When it comes to treating muscle pain in the back, there are several acupressure points that can be used. These include:
- B52: Also known as the “Huang Shu,” this point is located on the upper back, between the shoulder blades. Pressing on this point is believed to help relieve back pain, stiffness, and tension.
- GB21: Also known as the “Jian Jing,” this point is located on the upper back, at the junction of the neck and the shoulders. Pressing on this point is believed to help relieve headaches, neck pain, and tension in the upper back.
- BL23: Also known as the “Shen Shu,” this point is located on the lower back, about two inches below the bottom of the spine. Pressing on this point is believed to help relieve lower back pain, stiffness, and sciatica.
- GB30: Also known as the “Huan Tiao,” this point is located on the back of the leg, just below the knee. Pressing on this point is believed to help relieve pain and stiffness in the lower back and legs.
To use these points for acupressure, simply apply gentle but firm pressure with your finger or gua sha tool such as a Suuruus Gua Sha stone. Hold the pressure for about 30 seconds and then release. Repeat this process several times for each point to help relieve muscle pain in the back.
It is important to consult with a trained practitioner of traditional Chinese medicine before undergoing any acupuncture or gua sha treatment.
How to use gua sha in back massage?
- Begin by lying down on a comfortable surface, such as a massage table or a firm mattress. Make sure you are relaxed and comfortable.
- Next, choose a smooth, flat tool to use for the gua sha treatment. This could be a jade or bone spoon, a coin, or a ceramic tile.
- Apply a small amount of massage oil or lotion to the affected area of your body. This will help the tool glide smoothly over your skin and prevent irritation.
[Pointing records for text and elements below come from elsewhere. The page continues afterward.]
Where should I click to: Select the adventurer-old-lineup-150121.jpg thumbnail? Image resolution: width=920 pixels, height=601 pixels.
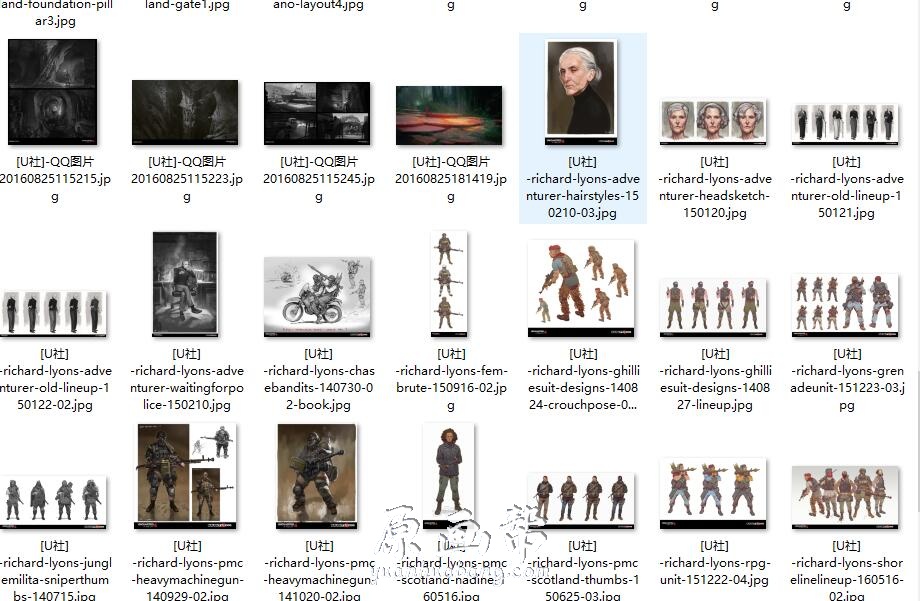(x=845, y=123)
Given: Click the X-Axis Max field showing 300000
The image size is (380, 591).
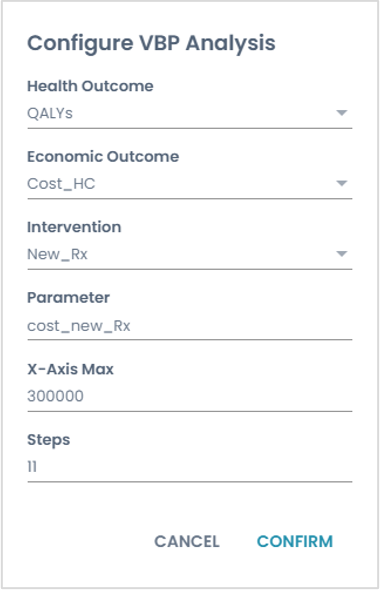Looking at the screenshot, I should 190,397.
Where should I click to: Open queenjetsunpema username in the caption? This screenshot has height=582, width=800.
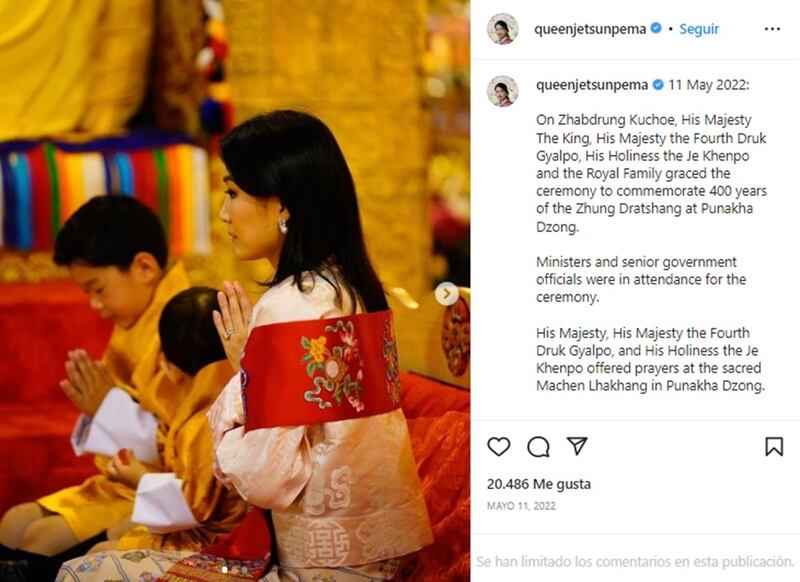[592, 85]
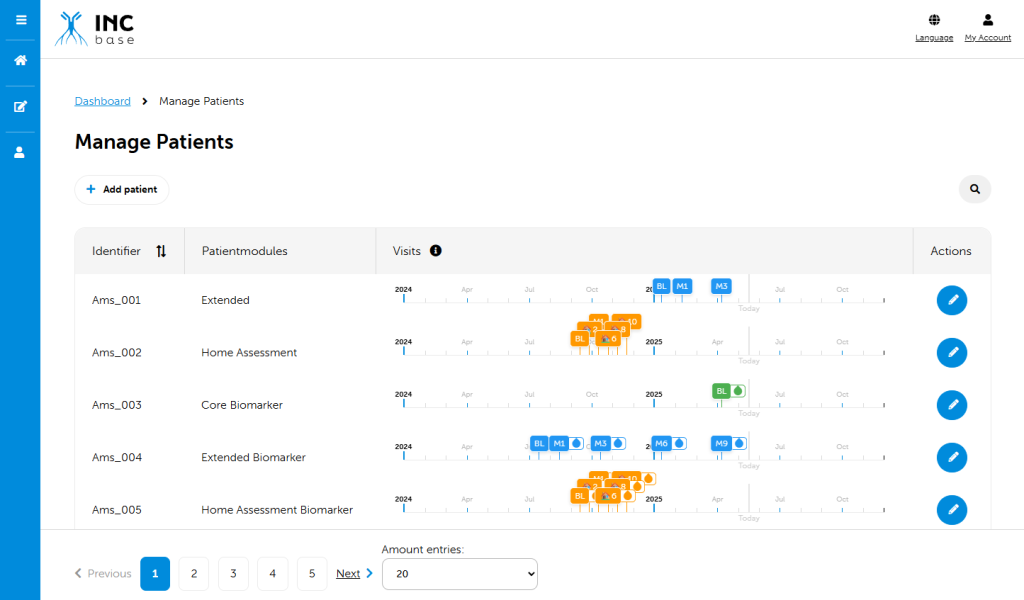Open the hamburger menu in sidebar

pos(20,19)
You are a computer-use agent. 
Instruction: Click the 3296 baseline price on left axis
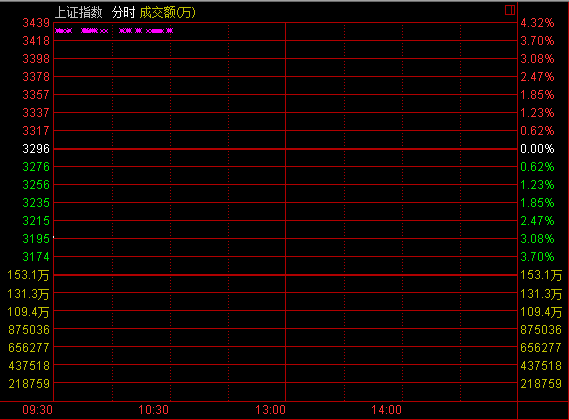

- Hold the tool in your dominant hand and begin applying firm pressure to the skin in a scraping motion. Start at the base of the affected muscle and move upward in long, gentle strokes. Repeat this process several times until the entire muscle has been treated.
- As you perform the gua sha treatment, you may notice the appearance of a red rash or bruising on the skin. This is known as sha, and is believed to be evidence of toxins being released from the body.
- After the gua sha treatment is complete, it is important to keep the treated area warm and hydrated. You can do this by applying a warm compress or a soothing lotion to the skin.
- It is recommended to repeat the gua sha treatment several times a week to help alleviate chronic muscle pain. Over time, you may notice an improvement in your symptoms and an overall reduction in pain and discomfort.